Ford matter hears diverging views on conflicts of interest

The Superior Court judge deciding the political fate of Toronto Mayor Rob Ford has been presented with sharply different interpretations of the law that must be applied in determining whether he should be removed from office.

Justice Charles Hackland must choose from arguments that portray the mayor as a reckless politician who refuses to abide by rules he disagrees with or as a victim of a process that is trying to misuse the Municipal Conflict of Interest Act for political reasons.

The case is about “protecting the integrity of the city,” said Clayton Ruby, lead counsel for the applicant, Toronto resident Paul Magder (not the longtime furrier), as the hearing began on Sept. 5.

Alan Lenczner, lead counsel for Ford, warned against expanding the scope of the hearing. “This is about one event on one day in February 2012,” he said. “We are not here to conduct an assessment of Mr. Ford’s prior conduct.”

The Superior Court proceeding took place in Courtroom 6-1 at the 361 University Ave. courthouse in Toronto, one that’s normally reserved for high-profile murder trials. Nearly all of the 165 seats in the public gallery were filled as Ford began his testimony. Six court security officers were present, a level of security normally reserved for street gang trials with multiple defendants.

Adding to the unusual nature of the hearing, Ford was escorted in and out of the building by security, his chief of staff, and his older brother Doug Ford, who in football-like fashion led the way through a throng of media photographers during the lunch break as the politicians sprinted to a side entrance of city hall just metres away from the courthouse.

The application before Hackland is seeking to remove Ford from office for allegedly violating the conflict of interest provisions when he spoke to and voted on a city council motion in February. The act prohibits councillors from taking part in any discussion or voting on any matter in which they have a direct or indirect pecuniary interest.

A finding that the act has been breached requires a judge to declare “the seat of the member vacant” unless the conduct was a result of inadvertence or an error in judgment.

The council motion in February looked at whether to rescind its previous decision in August 2010 that ordered Ford to comply with a recommendation by the city’s integrity commissioner to repay $3,150 she found he had improperly solicited for the Rob Ford Football Foundation while he was a city councillor. The private foundation raises money to pay for football equipment for high school students in high-risk areas.

Ford gave what he admitted was a “passionate” speech about his foundation during the February council meeting. “The program does a phenomenal job. It saves kids’ lives,” Ford testified.

The report by integrity commissioner Janet Leiper found Ford had breached the code of conduct for members of council because he used city letterhead, a city logo on the back of the envelope, and the services of his staff in 2009 and 2010 to solicit donations for his foundation.

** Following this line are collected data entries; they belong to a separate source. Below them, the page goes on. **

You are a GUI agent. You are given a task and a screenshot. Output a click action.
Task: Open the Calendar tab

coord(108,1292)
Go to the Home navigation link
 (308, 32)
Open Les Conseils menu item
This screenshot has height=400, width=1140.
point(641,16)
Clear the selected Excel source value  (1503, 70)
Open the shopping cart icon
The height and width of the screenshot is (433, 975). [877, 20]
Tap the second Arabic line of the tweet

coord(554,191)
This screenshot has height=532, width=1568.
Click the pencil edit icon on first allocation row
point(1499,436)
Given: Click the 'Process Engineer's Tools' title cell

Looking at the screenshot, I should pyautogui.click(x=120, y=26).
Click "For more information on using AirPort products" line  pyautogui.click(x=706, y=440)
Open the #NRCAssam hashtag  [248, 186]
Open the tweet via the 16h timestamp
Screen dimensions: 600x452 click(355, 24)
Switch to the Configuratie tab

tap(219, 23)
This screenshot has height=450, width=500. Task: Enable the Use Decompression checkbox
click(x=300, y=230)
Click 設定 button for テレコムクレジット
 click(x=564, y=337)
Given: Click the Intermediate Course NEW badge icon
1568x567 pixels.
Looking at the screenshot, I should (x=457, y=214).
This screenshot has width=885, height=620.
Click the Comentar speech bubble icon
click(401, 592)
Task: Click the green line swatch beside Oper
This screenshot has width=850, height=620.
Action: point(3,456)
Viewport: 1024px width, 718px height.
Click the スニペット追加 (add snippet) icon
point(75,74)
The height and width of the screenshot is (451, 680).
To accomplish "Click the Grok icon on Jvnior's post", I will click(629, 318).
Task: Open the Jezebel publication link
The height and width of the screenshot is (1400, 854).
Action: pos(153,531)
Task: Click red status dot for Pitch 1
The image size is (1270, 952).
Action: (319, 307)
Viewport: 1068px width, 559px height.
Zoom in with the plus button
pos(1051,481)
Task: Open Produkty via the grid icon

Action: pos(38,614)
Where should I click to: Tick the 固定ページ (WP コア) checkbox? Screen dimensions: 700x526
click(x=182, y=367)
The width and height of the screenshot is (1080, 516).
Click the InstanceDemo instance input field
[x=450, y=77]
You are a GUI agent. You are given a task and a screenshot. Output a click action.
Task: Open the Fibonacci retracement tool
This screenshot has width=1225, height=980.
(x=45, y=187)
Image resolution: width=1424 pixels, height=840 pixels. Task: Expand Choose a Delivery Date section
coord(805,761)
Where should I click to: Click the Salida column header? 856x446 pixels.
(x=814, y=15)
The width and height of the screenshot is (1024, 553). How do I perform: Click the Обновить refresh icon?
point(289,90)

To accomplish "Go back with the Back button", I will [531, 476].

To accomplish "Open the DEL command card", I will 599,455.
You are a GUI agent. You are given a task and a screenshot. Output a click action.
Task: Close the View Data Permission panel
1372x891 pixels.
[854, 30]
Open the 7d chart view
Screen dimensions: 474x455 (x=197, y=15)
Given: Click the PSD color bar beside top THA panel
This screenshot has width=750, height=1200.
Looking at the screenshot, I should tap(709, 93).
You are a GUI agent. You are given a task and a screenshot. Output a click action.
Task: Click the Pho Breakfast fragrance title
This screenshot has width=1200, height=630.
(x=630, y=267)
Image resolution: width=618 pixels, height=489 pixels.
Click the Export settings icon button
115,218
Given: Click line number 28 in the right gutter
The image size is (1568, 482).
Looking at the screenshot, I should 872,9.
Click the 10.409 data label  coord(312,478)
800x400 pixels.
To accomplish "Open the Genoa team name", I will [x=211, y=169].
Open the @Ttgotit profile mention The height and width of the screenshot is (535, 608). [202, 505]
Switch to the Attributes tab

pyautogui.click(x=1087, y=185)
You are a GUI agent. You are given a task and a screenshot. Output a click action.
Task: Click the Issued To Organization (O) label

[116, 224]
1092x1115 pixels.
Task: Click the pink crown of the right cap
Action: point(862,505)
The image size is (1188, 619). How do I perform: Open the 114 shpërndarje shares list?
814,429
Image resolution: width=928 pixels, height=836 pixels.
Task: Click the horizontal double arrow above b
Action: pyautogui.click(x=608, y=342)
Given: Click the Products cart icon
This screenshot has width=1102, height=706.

Leiper, a Toronto lawyer, ordered Ford to repay money that had been donated by lobbyists or companies that had done business with the city.

Ford didn’t comply with an August 2010 council motion that endorsed Leiper’s findings. “To this day, I don’t see why I would have to pay it personally,” Ford testified.

By his own count, Ford repeated what he believed to be the definition of a conflict of interest more than 20 times during his court testimony. “How I define a conflict of interest is if it is financially beneficial to the city and financially beneficial to myself. I don’t see how this benefits the city in any way,” said Ford in reference to his foundation. The mayor insisted he did nothing wrong in addressing council on the motion about whether to rescind the order to repay the donations.

“I said it numerous times and I will say it again. In my mind, it takes two parties to have a conflict. This was only one party,” said Ford.
Lenczner told the court there could only be a conflict if a matter relates to a city’s financial interest.

It would be a “denial of natural justice” if Ford weren’t allowed to speak to council on a motion over which it was debating whether to order a financial penalty against him. “You have to have the right to speech,” said Lenczner, who argued the conflict of interest provisions don’t apply when an issue relates to a code of conduct finding.

As well, he suggested Leiper had erred in recommending a financial penalty against Ford because while it’s permitted in the code of conduct, it’s not one of the two sanctions permitted in the City of Toronto Act.